**Assignment:**
Please reproduce exactly the lines from the start of the records through the one containing "This screenshot has height=472, width=697.", and nothing more.

=== Listed entries ===

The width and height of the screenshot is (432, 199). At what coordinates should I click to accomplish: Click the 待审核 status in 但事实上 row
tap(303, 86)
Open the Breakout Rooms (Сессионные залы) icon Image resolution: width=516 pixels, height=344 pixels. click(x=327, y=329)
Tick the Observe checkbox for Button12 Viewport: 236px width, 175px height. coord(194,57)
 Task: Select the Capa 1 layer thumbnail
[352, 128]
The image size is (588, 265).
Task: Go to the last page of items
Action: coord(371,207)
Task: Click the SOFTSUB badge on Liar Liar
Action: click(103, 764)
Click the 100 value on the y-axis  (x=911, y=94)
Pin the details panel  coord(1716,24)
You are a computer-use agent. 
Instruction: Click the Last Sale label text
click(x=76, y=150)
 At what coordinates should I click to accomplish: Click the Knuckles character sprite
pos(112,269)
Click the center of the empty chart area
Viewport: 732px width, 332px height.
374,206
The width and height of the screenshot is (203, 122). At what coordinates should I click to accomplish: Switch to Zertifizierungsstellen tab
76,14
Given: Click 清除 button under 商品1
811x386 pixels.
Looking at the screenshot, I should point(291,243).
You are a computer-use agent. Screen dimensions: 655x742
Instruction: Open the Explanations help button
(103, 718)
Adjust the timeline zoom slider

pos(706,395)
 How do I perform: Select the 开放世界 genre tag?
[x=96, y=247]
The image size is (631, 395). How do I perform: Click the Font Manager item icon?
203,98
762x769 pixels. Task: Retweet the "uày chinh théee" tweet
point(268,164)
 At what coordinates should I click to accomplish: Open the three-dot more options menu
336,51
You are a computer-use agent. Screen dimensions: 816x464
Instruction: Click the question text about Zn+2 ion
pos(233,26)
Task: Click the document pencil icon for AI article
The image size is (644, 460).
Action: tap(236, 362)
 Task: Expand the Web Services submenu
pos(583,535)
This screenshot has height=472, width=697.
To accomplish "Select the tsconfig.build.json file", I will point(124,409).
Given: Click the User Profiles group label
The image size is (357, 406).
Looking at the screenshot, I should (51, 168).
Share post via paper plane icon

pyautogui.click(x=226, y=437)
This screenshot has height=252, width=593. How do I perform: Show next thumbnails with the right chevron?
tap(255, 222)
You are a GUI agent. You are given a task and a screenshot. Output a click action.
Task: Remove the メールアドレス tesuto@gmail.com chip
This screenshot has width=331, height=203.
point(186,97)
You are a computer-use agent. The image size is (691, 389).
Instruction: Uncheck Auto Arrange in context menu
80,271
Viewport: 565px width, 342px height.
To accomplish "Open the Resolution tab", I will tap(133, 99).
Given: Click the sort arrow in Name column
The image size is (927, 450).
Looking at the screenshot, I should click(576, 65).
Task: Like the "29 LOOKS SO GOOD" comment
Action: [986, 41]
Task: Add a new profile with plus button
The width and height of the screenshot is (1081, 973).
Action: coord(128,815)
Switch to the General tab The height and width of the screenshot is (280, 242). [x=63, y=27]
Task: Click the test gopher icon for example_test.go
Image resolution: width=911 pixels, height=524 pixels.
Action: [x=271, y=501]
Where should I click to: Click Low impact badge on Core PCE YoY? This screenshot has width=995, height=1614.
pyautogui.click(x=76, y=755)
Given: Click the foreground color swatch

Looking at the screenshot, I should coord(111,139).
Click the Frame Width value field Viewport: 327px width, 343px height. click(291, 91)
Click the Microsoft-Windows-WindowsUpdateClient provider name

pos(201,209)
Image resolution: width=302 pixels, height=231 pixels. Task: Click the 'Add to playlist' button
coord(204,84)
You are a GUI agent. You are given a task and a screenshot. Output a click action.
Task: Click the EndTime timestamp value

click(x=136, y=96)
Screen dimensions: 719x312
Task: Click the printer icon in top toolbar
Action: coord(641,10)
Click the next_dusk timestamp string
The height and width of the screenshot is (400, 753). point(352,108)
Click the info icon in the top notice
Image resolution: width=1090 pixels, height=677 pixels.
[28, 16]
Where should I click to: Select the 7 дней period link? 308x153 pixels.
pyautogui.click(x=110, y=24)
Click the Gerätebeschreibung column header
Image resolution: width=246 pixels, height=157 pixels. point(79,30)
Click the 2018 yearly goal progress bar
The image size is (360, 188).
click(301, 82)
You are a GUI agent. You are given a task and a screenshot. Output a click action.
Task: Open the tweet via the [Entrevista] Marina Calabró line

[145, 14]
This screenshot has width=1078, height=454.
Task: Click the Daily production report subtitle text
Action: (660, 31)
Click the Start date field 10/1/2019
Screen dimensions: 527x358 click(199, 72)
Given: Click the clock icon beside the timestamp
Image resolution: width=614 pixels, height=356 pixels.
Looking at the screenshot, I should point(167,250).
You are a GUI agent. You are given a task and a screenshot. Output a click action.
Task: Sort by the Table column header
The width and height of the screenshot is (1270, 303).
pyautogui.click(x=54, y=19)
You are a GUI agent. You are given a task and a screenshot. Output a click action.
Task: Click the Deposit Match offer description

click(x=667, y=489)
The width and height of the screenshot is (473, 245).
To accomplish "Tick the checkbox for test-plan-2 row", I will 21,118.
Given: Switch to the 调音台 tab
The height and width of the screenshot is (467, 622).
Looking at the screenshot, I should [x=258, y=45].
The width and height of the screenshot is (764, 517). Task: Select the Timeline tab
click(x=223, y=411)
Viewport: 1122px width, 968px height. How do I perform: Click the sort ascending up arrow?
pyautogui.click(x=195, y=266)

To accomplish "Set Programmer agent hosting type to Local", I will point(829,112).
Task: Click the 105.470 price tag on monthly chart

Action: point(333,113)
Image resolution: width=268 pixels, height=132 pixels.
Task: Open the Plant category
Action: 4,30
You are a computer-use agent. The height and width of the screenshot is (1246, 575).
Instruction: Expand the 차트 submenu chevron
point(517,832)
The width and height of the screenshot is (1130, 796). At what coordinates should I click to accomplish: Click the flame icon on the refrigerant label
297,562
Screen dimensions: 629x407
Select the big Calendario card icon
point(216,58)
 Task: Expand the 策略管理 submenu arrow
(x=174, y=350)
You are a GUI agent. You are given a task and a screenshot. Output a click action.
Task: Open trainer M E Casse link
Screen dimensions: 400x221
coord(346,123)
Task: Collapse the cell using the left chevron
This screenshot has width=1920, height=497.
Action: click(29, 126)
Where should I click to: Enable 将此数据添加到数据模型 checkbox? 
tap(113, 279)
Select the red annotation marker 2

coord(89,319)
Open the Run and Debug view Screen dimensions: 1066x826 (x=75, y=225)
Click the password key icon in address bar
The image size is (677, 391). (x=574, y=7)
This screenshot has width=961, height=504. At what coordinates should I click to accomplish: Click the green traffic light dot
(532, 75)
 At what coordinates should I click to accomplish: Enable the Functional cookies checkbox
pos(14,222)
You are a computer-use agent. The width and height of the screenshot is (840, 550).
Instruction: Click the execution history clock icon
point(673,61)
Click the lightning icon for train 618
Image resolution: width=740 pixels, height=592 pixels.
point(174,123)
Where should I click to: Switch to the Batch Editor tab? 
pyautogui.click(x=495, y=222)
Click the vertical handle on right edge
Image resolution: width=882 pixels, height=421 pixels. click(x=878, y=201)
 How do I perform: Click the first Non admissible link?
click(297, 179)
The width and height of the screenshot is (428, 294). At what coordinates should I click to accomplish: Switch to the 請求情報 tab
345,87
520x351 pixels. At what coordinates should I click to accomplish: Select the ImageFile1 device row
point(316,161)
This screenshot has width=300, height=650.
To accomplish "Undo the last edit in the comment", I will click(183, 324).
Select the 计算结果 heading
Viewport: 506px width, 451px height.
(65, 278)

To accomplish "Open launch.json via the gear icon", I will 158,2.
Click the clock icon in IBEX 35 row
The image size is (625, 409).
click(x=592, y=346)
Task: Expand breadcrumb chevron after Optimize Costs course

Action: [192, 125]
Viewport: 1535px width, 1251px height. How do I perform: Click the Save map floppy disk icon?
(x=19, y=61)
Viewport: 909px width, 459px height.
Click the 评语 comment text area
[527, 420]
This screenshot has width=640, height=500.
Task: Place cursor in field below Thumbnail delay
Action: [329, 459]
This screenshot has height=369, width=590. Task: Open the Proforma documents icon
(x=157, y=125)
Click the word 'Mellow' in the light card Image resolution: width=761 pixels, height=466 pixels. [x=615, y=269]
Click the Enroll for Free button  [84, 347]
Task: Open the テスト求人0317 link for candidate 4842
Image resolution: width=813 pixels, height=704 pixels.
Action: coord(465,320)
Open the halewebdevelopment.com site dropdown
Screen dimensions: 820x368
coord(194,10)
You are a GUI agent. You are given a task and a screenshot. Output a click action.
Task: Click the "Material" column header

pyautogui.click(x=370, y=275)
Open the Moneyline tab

===

**Written reply:**
The width and height of the screenshot is (432, 199). At what coordinates should I click to accomplish: Click the 待审核 status in 但事实上 row
tap(303, 86)
Open the Breakout Rooms (Сессионные залы) icon Image resolution: width=516 pixels, height=344 pixels. click(x=327, y=329)
Tick the Observe checkbox for Button12 Viewport: 236px width, 175px height. coord(194,57)
 Task: Select the Capa 1 layer thumbnail
[352, 128]
The image size is (588, 265).
Task: Go to the last page of items
Action: coord(371,207)
Task: Click the SOFTSUB badge on Liar Liar
Action: click(103, 764)
Click the 100 value on the y-axis  (x=911, y=94)
Pin the details panel  coord(1716,24)
You are a computer-use agent. 
Instruction: Click the Last Sale label text
click(x=76, y=150)
 At what coordinates should I click to accomplish: Click the Knuckles character sprite
pos(112,269)
Click the center of the empty chart area
Viewport: 732px width, 332px height.
374,206
The width and height of the screenshot is (203, 122). At what coordinates should I click to accomplish: Switch to Zertifizierungsstellen tab
76,14
Given: Click 清除 button under 商品1
811x386 pixels.
Looking at the screenshot, I should point(291,243).
You are a computer-use agent. Screen dimensions: 655x742
Instruction: Open the Explanations help button
(103, 718)
Adjust the timeline zoom slider

pos(706,395)
 How do I perform: Select the 开放世界 genre tag?
[x=96, y=247]
The image size is (631, 395). How do I perform: Click the Font Manager item icon?
203,98
762x769 pixels. Task: Retweet the "uày chinh théee" tweet
point(268,164)
 At what coordinates should I click to accomplish: Open the three-dot more options menu
336,51
You are a computer-use agent. Screen dimensions: 816x464
Instruction: Click the question text about Zn+2 ion
pos(233,26)
Task: Click the document pencil icon for AI article
The image size is (644, 460).
Action: tap(236, 362)
 Task: Expand the Web Services submenu
pos(583,535)
This screenshot has height=472, width=697.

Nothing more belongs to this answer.